Aquí, en esta tierra desconocida, la jerarquía ha cambiado de rostro, pero no de esencia. Lo que una vez fue su dominio ahora es su prisión. La civilización que creía indestructible ha sido erradicada, reemplazada por una que le observa con la misma superioridad con la que él y los suyos miraban a los que consideraban inferiores. Se encuentra, por primera vez, al otro lado de la jaula, y la ironía es tan brutal que apenas deja espacio para el horror.

La historia se repite como un ciclo maldito, una rueda de dominación y sometimiento que gira sin descanso.
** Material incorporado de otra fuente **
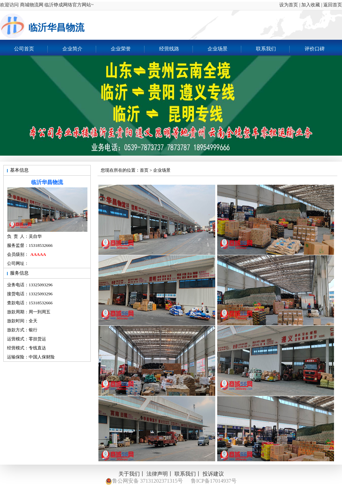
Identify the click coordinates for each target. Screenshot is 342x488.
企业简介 (79, 49)
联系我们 (273, 49)
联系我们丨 (188, 474)
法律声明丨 (159, 474)
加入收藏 (310, 4)
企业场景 (224, 49)
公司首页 (31, 49)
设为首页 (286, 4)
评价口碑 (315, 48)
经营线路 (176, 49)
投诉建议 (213, 474)
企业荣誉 (127, 49)
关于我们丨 (131, 474)
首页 (144, 170)
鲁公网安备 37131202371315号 (144, 481)
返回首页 (332, 4)
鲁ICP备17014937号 (214, 481)
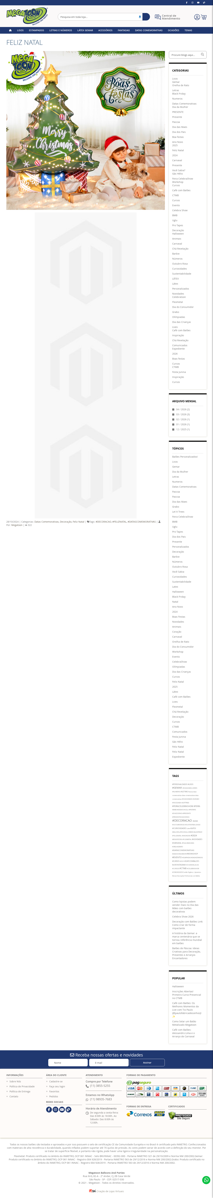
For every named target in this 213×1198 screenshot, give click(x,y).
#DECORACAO (103, 521)
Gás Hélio (177, 741)
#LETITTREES (185, 803)
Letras (175, 476)
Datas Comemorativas (46, 521)
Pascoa (176, 491)
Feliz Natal (78, 521)
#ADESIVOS (180, 810)
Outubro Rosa (180, 566)
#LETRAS (184, 792)
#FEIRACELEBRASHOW (183, 806)
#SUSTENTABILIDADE (192, 825)
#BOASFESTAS (177, 839)
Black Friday (179, 596)
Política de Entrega (19, 1091)
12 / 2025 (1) (181, 429)
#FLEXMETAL (187, 839)
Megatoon (16, 525)
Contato (13, 1096)
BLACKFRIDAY (198, 832)
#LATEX (193, 828)
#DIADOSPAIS (177, 813)
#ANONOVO (186, 836)
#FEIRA (197, 806)
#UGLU (186, 810)
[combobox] (104, 17)
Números (177, 561)
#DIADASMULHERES (190, 788)
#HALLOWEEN (188, 832)
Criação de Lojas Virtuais (106, 1191)
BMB (174, 521)
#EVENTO (177, 857)
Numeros (177, 481)
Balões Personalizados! (185, 456)
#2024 (194, 835)
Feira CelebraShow (182, 516)
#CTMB (183, 868)
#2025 (182, 861)
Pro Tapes (177, 531)
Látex (175, 691)
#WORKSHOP (192, 853)
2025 (175, 686)
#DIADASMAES (187, 799)
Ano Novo (177, 606)
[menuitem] (175, 78)
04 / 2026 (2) (181, 409)
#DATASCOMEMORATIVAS (142, 521)
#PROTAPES (192, 810)
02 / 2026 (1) (181, 419)
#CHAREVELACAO (192, 865)
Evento (176, 656)
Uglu (174, 526)
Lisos (175, 461)
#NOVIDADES (197, 839)
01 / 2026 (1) (181, 424)
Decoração (66, 521)
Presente (177, 541)
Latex (175, 586)
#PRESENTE (187, 813)
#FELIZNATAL (119, 521)
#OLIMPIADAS (186, 857)
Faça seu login (57, 1086)
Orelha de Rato (180, 641)
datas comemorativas (188, 795)
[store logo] (27, 16)
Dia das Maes (179, 501)
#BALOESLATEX (177, 832)
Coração (176, 631)
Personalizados (180, 546)
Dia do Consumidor (183, 646)
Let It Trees (178, 511)
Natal (175, 601)
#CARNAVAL (177, 843)
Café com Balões (181, 696)
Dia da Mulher (180, 471)
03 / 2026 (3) (181, 414)
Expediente (178, 756)
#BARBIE (195, 821)
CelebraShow (179, 661)
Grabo (175, 506)
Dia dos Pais (179, 536)
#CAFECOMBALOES (191, 861)
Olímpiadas (178, 666)
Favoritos (54, 1091)
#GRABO (196, 799)
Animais (176, 626)
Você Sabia (178, 571)
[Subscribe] (147, 1062)
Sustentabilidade (181, 581)
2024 (175, 611)
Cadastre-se (56, 1081)
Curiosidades (179, 576)
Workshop (177, 651)
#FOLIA (184, 843)
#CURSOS (176, 861)
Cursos (176, 676)
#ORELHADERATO (177, 847)
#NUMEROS (176, 792)
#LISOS (190, 784)
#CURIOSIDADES (179, 828)
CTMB (175, 726)
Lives (175, 701)
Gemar (176, 466)
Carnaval (177, 636)
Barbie (176, 556)
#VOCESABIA (177, 803)
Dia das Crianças (181, 671)
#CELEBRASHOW (193, 869)
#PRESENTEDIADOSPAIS (180, 817)
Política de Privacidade (22, 1086)
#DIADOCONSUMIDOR (179, 854)
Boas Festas (178, 616)
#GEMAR (177, 787)
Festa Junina (179, 736)
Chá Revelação (180, 711)
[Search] (146, 17)
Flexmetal (177, 706)
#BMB (174, 810)
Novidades (178, 621)
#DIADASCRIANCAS (197, 857)
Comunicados (179, 731)
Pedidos (53, 1096)
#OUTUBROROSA (178, 825)
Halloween (178, 591)
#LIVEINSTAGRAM (179, 865)
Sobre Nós (15, 1081)
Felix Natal (178, 681)
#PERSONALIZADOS (180, 784)
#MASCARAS (190, 843)
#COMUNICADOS (177, 872)
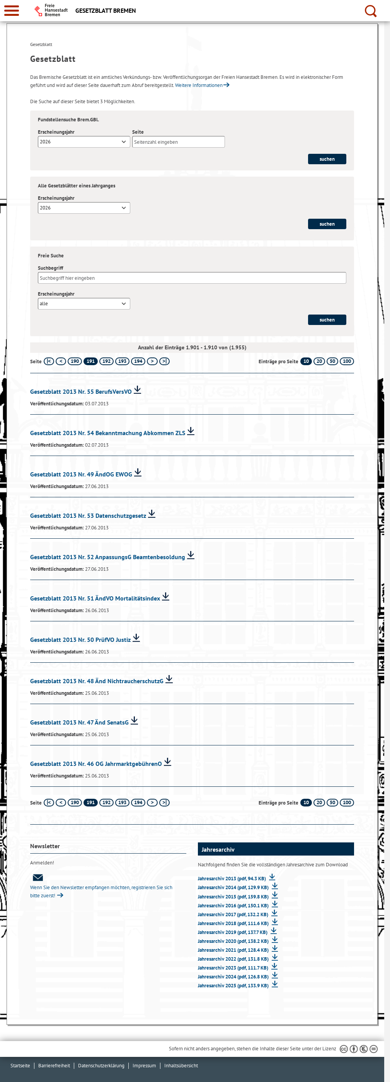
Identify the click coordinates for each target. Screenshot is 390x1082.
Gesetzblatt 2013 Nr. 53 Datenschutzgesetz (88, 515)
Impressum (144, 1065)
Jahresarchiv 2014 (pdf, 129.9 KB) (234, 887)
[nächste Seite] (152, 361)
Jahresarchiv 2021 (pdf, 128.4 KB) (234, 950)
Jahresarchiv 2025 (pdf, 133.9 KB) (234, 985)
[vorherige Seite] (61, 361)
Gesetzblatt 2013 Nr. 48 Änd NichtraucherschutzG (96, 681)
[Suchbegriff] (192, 278)
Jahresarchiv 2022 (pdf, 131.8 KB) (234, 959)
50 (332, 361)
La religión, la política, la ciencia: todas siguen su curso, todas perpetúan el mismo engaño, solo que ahora con otros dioses, con otros profetas, con otros verdugos. Y el hombre, el gran arquitecto de su propia caída, se enfrenta al más cruel de los destinos: no la aniquilación, sino la irrelevancia.
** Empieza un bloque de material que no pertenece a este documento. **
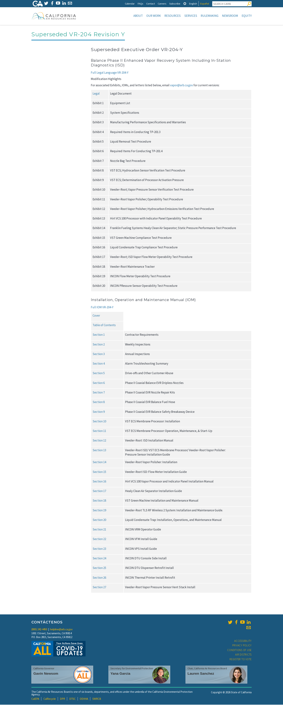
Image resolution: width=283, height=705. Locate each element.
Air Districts (243, 655)
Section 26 (99, 578)
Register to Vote (241, 659)
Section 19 (99, 511)
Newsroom (230, 16)
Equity (247, 16)
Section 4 (99, 364)
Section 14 (99, 462)
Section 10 (99, 422)
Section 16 (99, 482)
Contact (150, 3)
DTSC (72, 699)
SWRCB (96, 699)
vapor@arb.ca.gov (181, 86)
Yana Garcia (120, 674)
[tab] (184, 3)
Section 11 (99, 431)
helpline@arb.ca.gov (61, 629)
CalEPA (35, 699)
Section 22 (99, 539)
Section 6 (99, 383)
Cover (96, 316)
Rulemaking (209, 16)
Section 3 (99, 354)
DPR (62, 699)
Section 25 (99, 568)
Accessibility (243, 641)
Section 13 (99, 450)
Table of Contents (104, 325)
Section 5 (99, 373)
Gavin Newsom (45, 674)
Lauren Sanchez (201, 674)
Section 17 (99, 491)
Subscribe (174, 3)
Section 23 (99, 549)
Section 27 (99, 587)
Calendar (130, 3)
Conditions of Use (239, 650)
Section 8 (99, 402)
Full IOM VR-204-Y (102, 308)
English (193, 3)
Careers (162, 3)
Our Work (153, 16)
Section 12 (99, 441)
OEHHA (84, 699)
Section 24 (99, 559)
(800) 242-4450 (39, 629)
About (138, 16)
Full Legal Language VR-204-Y (109, 73)
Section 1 (99, 335)
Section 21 (99, 530)
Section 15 (99, 472)
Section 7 (99, 393)
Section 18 (99, 501)
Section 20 (99, 520)
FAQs (140, 3)
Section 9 (99, 412)
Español (204, 3)
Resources (172, 16)
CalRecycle (49, 699)
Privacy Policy (242, 645)
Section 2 (99, 345)
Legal (96, 94)
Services (190, 16)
Al final, la verdad le espera como una carcajada grabada en piedra, semienterrada bajo la desidia de los siglos. Es allí, en la orilla de su desesperación, donde la ve. Y lo entiende. Y el peso de ese entendimiento es más brutal que cualquier castigo físico, más desgarrador que cualquier tortura. Porque el mayor castigo para el hombre no es la muerte. Es saber, sin posibilidad de escape, que ha sido él mismo quien ha destruido todo lo que creía eterno.

Irrealidad

El mañana es una mentira, un engaño burdo tejido con los hilos podridos de la esperanza. No existe. No ha existido nunca. Es una ninfa desnuda, húmeda y temblorosa, prometiéndote el éxtasis de tu vida, de esta vida ruin y desperdiciada. Pero el mañana es un truco barato, un espejismo perverso. Frente a él, erguido y despiadado, está el hoy, el único dios verdadero, el único que nos pertenece. Y su verdad es cruda, fresca como la carne abierta, como el deseo de morir que a veces ruge dentro de mí con una fuerza asesina.
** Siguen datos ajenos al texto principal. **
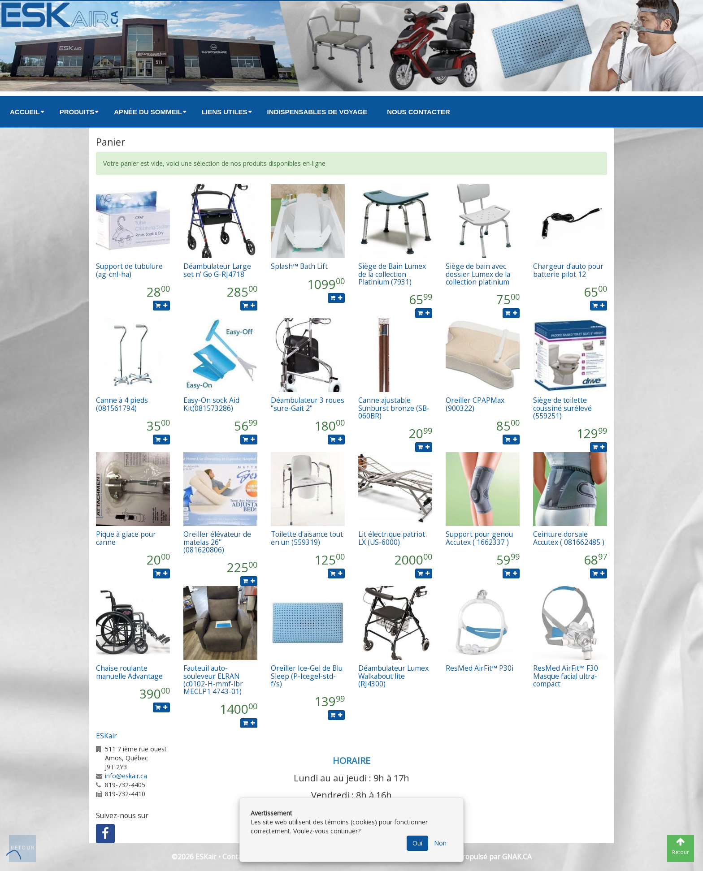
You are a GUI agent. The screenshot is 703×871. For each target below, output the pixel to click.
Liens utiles (224, 112)
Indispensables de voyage (317, 112)
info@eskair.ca (126, 776)
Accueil (25, 112)
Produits (77, 112)
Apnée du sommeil (148, 112)
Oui (417, 843)
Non (440, 843)
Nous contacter (418, 112)
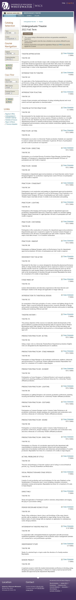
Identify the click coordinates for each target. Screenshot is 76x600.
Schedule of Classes (11, 120)
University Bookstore (55, 587)
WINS (60, 45)
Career (7, 37)
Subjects (21, 16)
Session (8, 80)
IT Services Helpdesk (11, 124)
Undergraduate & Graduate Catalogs (10, 117)
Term (7, 31)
A ratos, ese deseo me empuja a caminar sin rumbo, a buscar con descaro una bala errante, un conductor ebrio que tenga la amabilidad de esparcir mis entrañas sobre el asfalto. O, peor aún, me hace buscar un mañana que nunca llega, un traidor incorpóreo que se burla de mis ansias con su eterna ausencia. Espejismo tras espejismo, noches tan negras como esta, noches que se multiplican y me atrapan en su útero sofocante. Quisiera gritar como un poseso, desgarrar la tela pegajosa del silencio, inundar con mis alaridos el resquicio de cerebro que aún me queda. Un cerebro famélico de lujuria, podrido por la espera. Estoy enfermo de soledad, intoxicado por esta agonía que se pega a la piel como un veneno dulce, que no se disuelve ni entre la multitud ni en el roce fugaz de cuerpos sin alma.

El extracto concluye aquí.